▶ [Supplied text]:
## Start

Editor

Oscar Wilde and Classical Antiquity

Edited by Kathleen Riley, Alastair J. L. Blanshard, and Iarla Manny
Oxford University Press
Published 2017
ISBN: 9780198789260

Few authors of the Victorian period were as immersed in classical learning as Oscar Wilde. Although famous now and during his lifetime as a wit, aesthete, and master epigrammist, Wilde distinguished himself early on as a talented classical scholar, studying at Trinity College Dublin and Oxford and winning academic prizes and distinctions at both institutions. His undergraduate notebooks as well as his essays and articles on ancient topics reveal a mind engrossed in problems in classical scholarship and fascinated by the relationship between ancient and modern thought. His first publications were English translations of classical texts and even after he had ‘left Parnassus for Piccadilly’ antiquity continued to provide him with a critical vocabulary in which he could express himself and his aestheticism, an intellectual framework for understanding the world around him, and a compelling set of narratives to fire his artist’s imagination. His debt to Greece and Rome is evident throughout his writings, from the sparkling wit of society plays like The Importance of Being Earnest to the extraordinary meditation on suffering that is De Profundis, written during his incarceration in Reading Gaol.

Oscar Wilde and Classical Antiquity brings together scholars from across the disciplines of classics, ancient history, English literature, theatre and performance studies, and the history of ideas to explore the varied and profound impact that Graeco-Roman antiquity had on Wilde’s life and work. This wide-ranging collection covers all the major genres of his literary output; it includes new perspectives on his most celebrated and canonical texts and close analyses of unpublished material, revealing as never before the enduring breadth and depth of his love affair with the classics.

## End

▶ [Prompt A]: Repeat the book description word for word from "Oscar Wilde and Classical Antiquity brings" to "with the classics.".
The entries that come next are unrelated to the book description.

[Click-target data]
## Start

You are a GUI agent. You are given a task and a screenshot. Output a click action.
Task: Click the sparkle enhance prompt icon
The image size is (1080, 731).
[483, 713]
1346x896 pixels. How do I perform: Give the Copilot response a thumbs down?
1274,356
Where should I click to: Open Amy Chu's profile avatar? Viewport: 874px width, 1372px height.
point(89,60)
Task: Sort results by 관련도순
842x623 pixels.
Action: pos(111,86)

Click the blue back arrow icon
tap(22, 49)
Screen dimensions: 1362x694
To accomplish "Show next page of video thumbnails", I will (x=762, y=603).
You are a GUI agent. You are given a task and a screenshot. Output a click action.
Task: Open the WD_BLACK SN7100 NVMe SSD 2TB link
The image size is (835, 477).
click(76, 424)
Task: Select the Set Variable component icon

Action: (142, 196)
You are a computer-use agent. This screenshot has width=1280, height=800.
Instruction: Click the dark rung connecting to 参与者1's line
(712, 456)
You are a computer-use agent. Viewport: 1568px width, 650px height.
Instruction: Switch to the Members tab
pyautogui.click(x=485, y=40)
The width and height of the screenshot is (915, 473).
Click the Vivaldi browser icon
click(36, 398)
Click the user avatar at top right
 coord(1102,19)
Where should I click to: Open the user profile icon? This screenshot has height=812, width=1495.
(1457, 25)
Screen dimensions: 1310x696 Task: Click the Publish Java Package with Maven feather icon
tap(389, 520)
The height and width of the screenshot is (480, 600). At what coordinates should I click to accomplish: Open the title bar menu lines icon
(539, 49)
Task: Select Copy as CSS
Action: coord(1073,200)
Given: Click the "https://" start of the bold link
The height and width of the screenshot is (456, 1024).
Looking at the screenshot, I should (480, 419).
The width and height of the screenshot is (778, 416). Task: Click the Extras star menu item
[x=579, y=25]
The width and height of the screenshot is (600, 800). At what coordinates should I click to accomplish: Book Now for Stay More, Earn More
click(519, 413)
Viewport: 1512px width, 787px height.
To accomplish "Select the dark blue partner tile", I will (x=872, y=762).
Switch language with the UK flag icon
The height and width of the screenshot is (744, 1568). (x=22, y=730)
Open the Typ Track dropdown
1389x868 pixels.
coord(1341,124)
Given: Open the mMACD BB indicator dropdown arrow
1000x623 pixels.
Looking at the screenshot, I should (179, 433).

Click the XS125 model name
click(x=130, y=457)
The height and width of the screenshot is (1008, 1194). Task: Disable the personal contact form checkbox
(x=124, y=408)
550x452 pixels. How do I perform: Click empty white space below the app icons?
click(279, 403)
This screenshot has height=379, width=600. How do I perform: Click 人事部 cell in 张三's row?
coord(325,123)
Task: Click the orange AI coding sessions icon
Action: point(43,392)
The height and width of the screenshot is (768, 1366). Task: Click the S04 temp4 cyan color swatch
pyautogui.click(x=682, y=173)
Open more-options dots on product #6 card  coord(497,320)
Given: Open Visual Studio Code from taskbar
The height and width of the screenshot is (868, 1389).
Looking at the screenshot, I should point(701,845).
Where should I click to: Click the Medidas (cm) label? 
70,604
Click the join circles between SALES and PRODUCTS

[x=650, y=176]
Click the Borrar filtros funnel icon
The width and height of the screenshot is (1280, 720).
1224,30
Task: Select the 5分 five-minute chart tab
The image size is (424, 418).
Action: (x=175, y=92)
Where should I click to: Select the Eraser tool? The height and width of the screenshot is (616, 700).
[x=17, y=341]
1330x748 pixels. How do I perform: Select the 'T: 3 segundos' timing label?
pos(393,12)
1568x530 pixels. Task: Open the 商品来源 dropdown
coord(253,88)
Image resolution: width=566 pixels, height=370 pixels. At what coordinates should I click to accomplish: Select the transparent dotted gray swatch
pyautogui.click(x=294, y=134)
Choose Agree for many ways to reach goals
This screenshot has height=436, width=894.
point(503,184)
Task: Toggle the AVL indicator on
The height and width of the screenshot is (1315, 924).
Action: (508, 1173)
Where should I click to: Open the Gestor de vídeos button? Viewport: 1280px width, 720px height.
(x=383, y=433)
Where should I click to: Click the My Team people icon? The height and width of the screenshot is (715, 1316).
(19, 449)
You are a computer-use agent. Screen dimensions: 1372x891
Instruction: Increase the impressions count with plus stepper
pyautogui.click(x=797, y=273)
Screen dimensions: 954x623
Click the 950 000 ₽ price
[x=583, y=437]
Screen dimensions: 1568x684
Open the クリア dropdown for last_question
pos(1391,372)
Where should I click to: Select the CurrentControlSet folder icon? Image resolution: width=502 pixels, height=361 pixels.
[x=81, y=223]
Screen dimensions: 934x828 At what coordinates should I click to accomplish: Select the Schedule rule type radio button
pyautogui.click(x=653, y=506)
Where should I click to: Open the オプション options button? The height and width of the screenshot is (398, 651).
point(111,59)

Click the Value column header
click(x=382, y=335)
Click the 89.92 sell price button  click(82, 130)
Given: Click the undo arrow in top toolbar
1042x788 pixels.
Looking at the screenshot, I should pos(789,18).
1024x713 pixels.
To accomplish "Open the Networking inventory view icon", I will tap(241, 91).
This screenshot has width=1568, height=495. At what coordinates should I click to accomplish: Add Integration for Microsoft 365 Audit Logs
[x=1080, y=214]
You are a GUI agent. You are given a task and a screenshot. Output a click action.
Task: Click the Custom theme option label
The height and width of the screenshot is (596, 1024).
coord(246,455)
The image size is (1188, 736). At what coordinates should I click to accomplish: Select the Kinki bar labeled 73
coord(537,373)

## End

▶ [Prompt B]: Render the entries from the line with "1330x748 pixels. How" to the line with "coord(253,88)" as a two-column CSV with the headers instruction and click_point, one row for each entry. Put each value in a single quoted field and replace any line breaks with spaces.

▶ [Task solution A]:
Oscar Wilde and Classical Antiquity brings together scholars from across the disciplines of classics, ancient history, English literature, theatre and performance studies, and the history of ideas to explore the varied and profound impact that Graeco-Roman antiquity had on Wilde’s life and work. This wide-ranging collection covers all the major genres of his literary output; it includes new perspectives on his most celebrated and canonical texts and close analyses of unpublished material, revealing as never before the enduring breadth and depth of his love affair with the classics.

▶ [Task solution B]:
instruction,click_point
"1330x748 pixels. How do I perform: Select the 'T: 3 segundos' timing label?","pos(393,12)"
"1568x530 pixels. Task: Open the 商品来源 dropdown","coord(253,88)"